From Dusk 'till Dawn

Pinot arriving

It’s couple of weeks into the harvest and after a day of rain, we have the night off of work because the grapes are too wet to process. With rain, the vines soak in the water and dilute the sugar inside the grapes, so they need a day or so of sun to re-concentrate. Today was sunny, and we’re not expecting to receive any grapes for about 30 hours – which is tomorrow at midnight. And since I work on the receiving team, well, there’s not a lot to do without fruit.

Chardonnay

But the last two weeks have been busy and work is going well. On busy nights, we receive around 500 tons of grapes. All told, 90% of what we process is sauvignon blanc and chardonnay, but we will also process some pinot noir and merlot. Most of that is actually trucked down from the vineyard on the North Island and ferried across Cook Strait.



cleaning the destemmer

The local grapes are harvested according to ripeness and arrive almost without warning. We have a tentative time as to when they’ll arrive on site. Fortunately, in receiving we don’t worry about from where the trucks come – we just run the white grapes from the receiving bin through the destemmer and crusher and into a press (reds go through the destemmer and bypass the presses on their way to open-top fermentation tanks). Grape juice goes into tanks in the winery to begin fermentation, and conveyors takes the empty skins back outside to trucks waiting to take them away. The entire process, from the grapes arriving in the receiving bin to empty skins leaving the building takes between 3 and 4.5 hours. We have 10 presses, each capable of processing 32 tons at a time, and when we’re really busy they’re all running and trucks are waiting outside for the next available spot.

Out of the crusher

Some nights I run the destemmer/crusher, which is the more exciting of my two positions. I work with the trucks to back them in and unleash their grapes. Twenty tons at a time hitting the receiving bin shakes the entire set up, sending a wave toward the back of the bin and grapes flying in all directions. We add sulfur and enzymes on the way to the presses, and that’s where my other job begins.
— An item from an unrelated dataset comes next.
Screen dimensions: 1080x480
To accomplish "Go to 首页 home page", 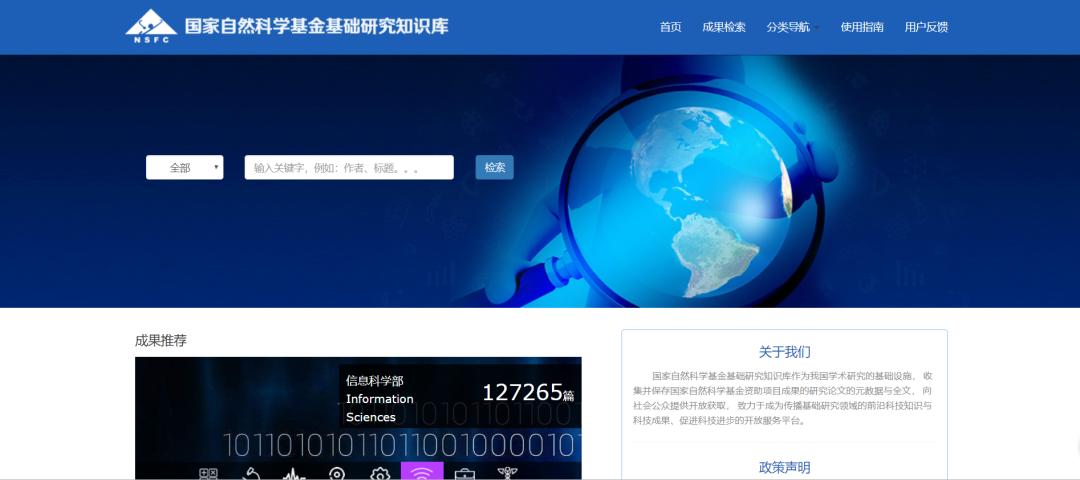I will 670,27.

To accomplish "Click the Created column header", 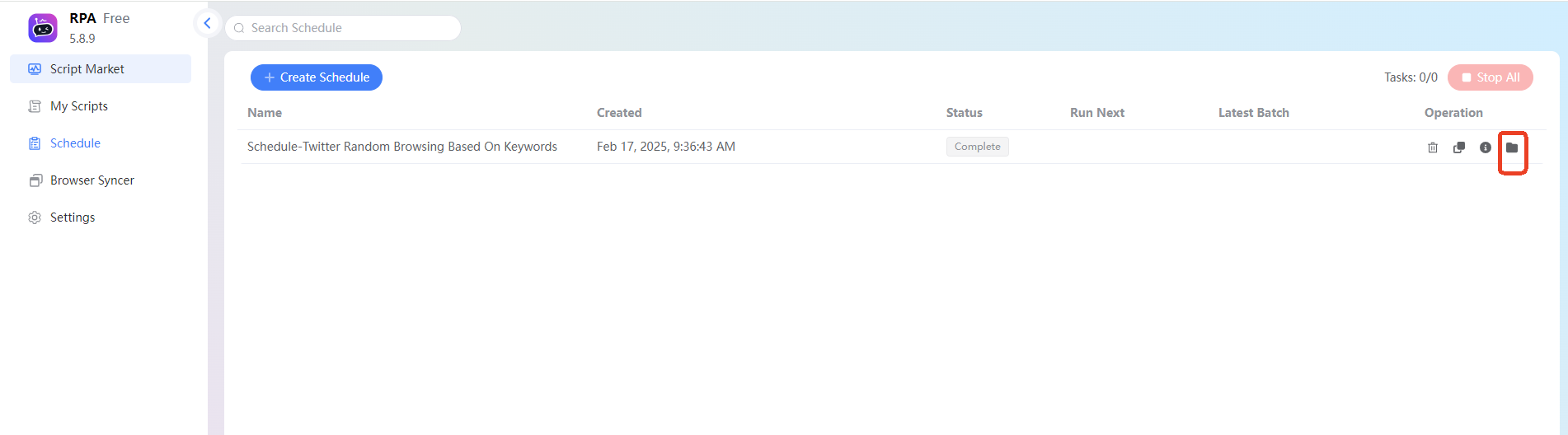I will point(619,113).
When I’m not running the destemmer/crusher, I work on the floor with the presses. They’re almost fully automated, so I basically watch the juice bins, make more additions, and initiate changes in press cycles. When the pressing is complete, new grapes replace old ones within minutes, and it all starts again.

The end of the day is near



We do this all night, and in the rare slow moments, we clean. On clear days we can see first light around 5:30, and the sun rise signals the end of our day. The same people for whom we took over twelve hours earlier relieve us at 6:45, and we take the bus back home. If you’re interested in calling, I wake up around 4pm and leave for work just after 6.